Surrealism in Exile and the Beginning of the New York School
On the evening of January 17, 1938, a row of elegant black automobiles lined the curb of the rue du Faubourg St.-Honoré near number 140 which housed the august Galerie des Beaux-Arts. Men and women in evening dress edged into the courtyard jostling each other in order to peer into an antique taxi parked before the gallery entrance. Although the skies were clear inside the taxi rain poured over a blonde-wigged mannequin on the back seat. Snails left trails of slime across her breasts and leafy vines obscured her feet. A crocodile chauffeur was seated at the wheel, his gleaming teeth bared.
Having gained the doorway, visitors found themselves in a corridor lined with mannequins poised beneath street signs like prostitutes beside their doorways along the rue St.-Denis. The head of one was encased in a birdcage, another was draped in widow's weeds; one body was covered with tiny spoons, another with scorpions; one cried crystal tears, another held a lobster as a telephone receiver.
"But there should be labels, explanations," a news reporter heard a heavy-set woman exclaim. "Ridiculous, lamentable," responded her escort.

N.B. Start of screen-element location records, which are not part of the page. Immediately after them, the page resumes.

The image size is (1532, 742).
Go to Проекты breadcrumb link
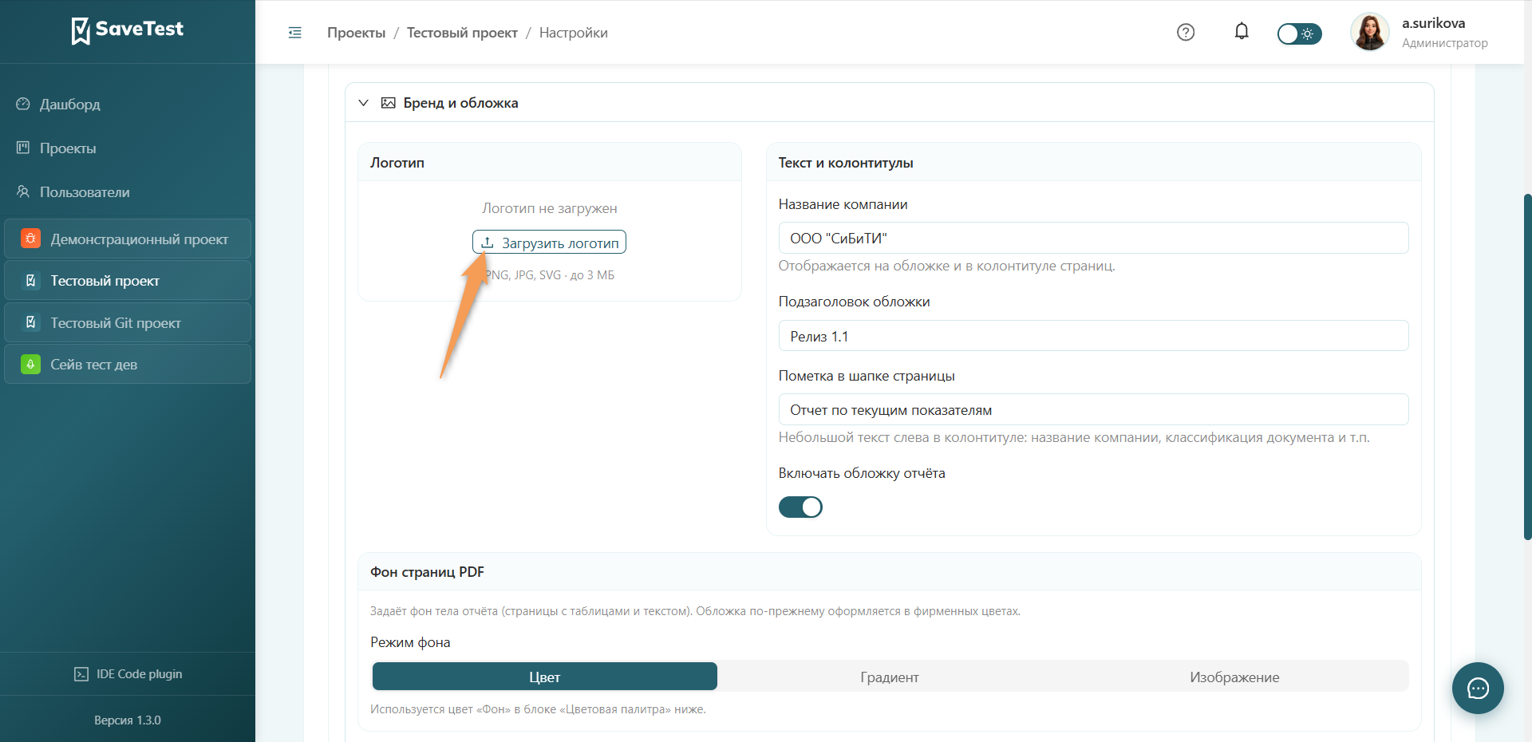point(356,33)
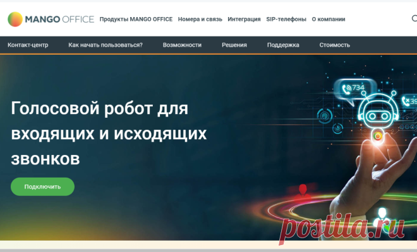Click the MANGO OFFICE logo
417x252 pixels.
pyautogui.click(x=51, y=19)
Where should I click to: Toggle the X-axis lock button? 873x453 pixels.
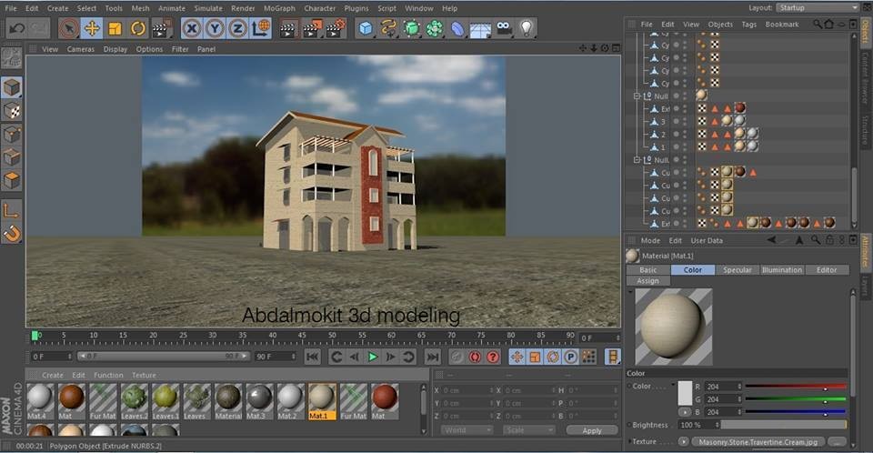(192, 28)
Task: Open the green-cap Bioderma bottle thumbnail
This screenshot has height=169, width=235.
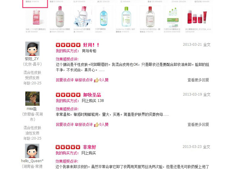Action: coord(126,17)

The crowd pushed on toward a large round gallery at the end of the corridor where guests were provided with flashlights so they could find their way in its cavernous darkness. The gallery's 18th century décor was obscured by a dense array of dusty coal sacks hanging limply from the ceiling. An odor of roasting coffee prickled the nostrils, mingling with the sous bois fragrance of the dead leaves that carpeted the floor. Flashlights played over bizarre objects: a seat supported by four human legs in high heeled pumps, a soup tureen covered with the feathers of a dove, and a tabernacle mounted on female legs with an arm raised in the papal benediction. On a white gramophone the shadow of a hand caressed two plaster breasts and another hand projected from a door in place of a knob. More hands floated on fluorescent liquids contained in a glass-topped table. Four beds in Louis XV style with rumpled linen stood near a pond, on which floated water lilies, surrounded by reeds and moss. In opposition to the cool water, red hot coals gleamed through the perforations of a nearby iron brazier.
As the flashlight beams crisscrossed the "grotto" they flickered over paintings hanging on revolving doors that led nowhere. Like apparitions in the shifting light there hovered before the eyes landscapes from another planet by Yves Tanguy, Salvador Dalí's Great Masturbator. Magritte's Je ne vois pas--cachée dans la foret, Wolfgang Paalen's Fata Alaska, two versions of Max Ernst's Garden Airplane Trap, a Miró Dutch Interior, and a host of other Surrealist works, caught in the crossfire of the flashlights.
The reactions of the guests ranged from nervous laughter to blatant scoffing. Disconcerted, they begged for explanations or offered each other their own interpretations. There was a large crowd on hand by ten p.m. when the poet Paul Eluard officially opened the exhibition and reaed a blessing on the occasion composed by the spokesman for the Surrealist movement, André Breton. The event's stage manager, the technician of shock, Marcel Duchamp, did not stay around to see the impact of his handiwork but was already en route to London. He later disclaimed any responsibility for the evening's climactic surprise, which occurred sometime after midnight when a "hairy sorceress, a specter in rags, aging and brittle" bounded onto one of the beds brandishing a live rooster, performed a wild dance, and jumped into the pond, splashing water over the assembled evening clothes. This was the dancer, Hélène Vanel, an acquaintance of Dalí, performing "The Unconsumated Act." Although the invitation had promised his appearance, Frankenstein's offspring, Enigmerell, did not materialize.